## Supplied entries
'''
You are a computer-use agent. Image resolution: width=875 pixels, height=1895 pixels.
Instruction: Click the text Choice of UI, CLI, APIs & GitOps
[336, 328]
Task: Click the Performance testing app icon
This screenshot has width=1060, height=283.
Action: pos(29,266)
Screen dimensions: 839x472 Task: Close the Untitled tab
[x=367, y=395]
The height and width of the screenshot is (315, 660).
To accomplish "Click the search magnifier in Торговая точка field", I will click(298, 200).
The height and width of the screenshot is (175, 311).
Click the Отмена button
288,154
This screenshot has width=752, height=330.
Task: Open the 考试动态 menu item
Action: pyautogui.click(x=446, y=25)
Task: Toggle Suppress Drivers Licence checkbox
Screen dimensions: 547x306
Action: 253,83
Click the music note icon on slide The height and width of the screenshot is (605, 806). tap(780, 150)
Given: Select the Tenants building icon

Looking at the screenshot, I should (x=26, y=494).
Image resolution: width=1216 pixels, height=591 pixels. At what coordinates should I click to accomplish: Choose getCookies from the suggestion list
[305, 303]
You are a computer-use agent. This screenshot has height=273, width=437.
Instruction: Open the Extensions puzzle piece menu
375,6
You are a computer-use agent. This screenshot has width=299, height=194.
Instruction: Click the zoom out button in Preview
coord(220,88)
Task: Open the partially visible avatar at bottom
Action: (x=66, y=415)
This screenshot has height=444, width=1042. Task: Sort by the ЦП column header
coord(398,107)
'''
## Try it
The data above should be copied exactly, with no line omitted.

## Task output
You are a computer-use agent. Image resolution: width=875 pixels, height=1895 pixels.
Instruction: Click the text Choice of UI, CLI, APIs & GitOps
[336, 328]
Task: Click the Performance testing app icon
This screenshot has width=1060, height=283.
Action: pos(29,266)
Screen dimensions: 839x472 Task: Close the Untitled tab
[x=367, y=395]
The height and width of the screenshot is (315, 660).
To accomplish "Click the search magnifier in Торговая точка field", I will click(298, 200).
The height and width of the screenshot is (175, 311).
Click the Отмена button
288,154
This screenshot has width=752, height=330.
Task: Open the 考试动态 menu item
Action: pyautogui.click(x=446, y=25)
Task: Toggle Suppress Drivers Licence checkbox
Screen dimensions: 547x306
Action: 253,83
Click the music note icon on slide The height and width of the screenshot is (605, 806). tap(780, 150)
Given: Select the Tenants building icon

Looking at the screenshot, I should (x=26, y=494).
Image resolution: width=1216 pixels, height=591 pixels. At what coordinates should I click to accomplish: Choose getCookies from the suggestion list
[305, 303]
You are a computer-use agent. This screenshot has height=273, width=437.
Instruction: Open the Extensions puzzle piece menu
375,6
You are a computer-use agent. This screenshot has width=299, height=194.
Instruction: Click the zoom out button in Preview
coord(220,88)
Task: Open the partially visible avatar at bottom
Action: (x=66, y=415)
This screenshot has height=444, width=1042. Task: Sort by the ЦП column header
coord(398,107)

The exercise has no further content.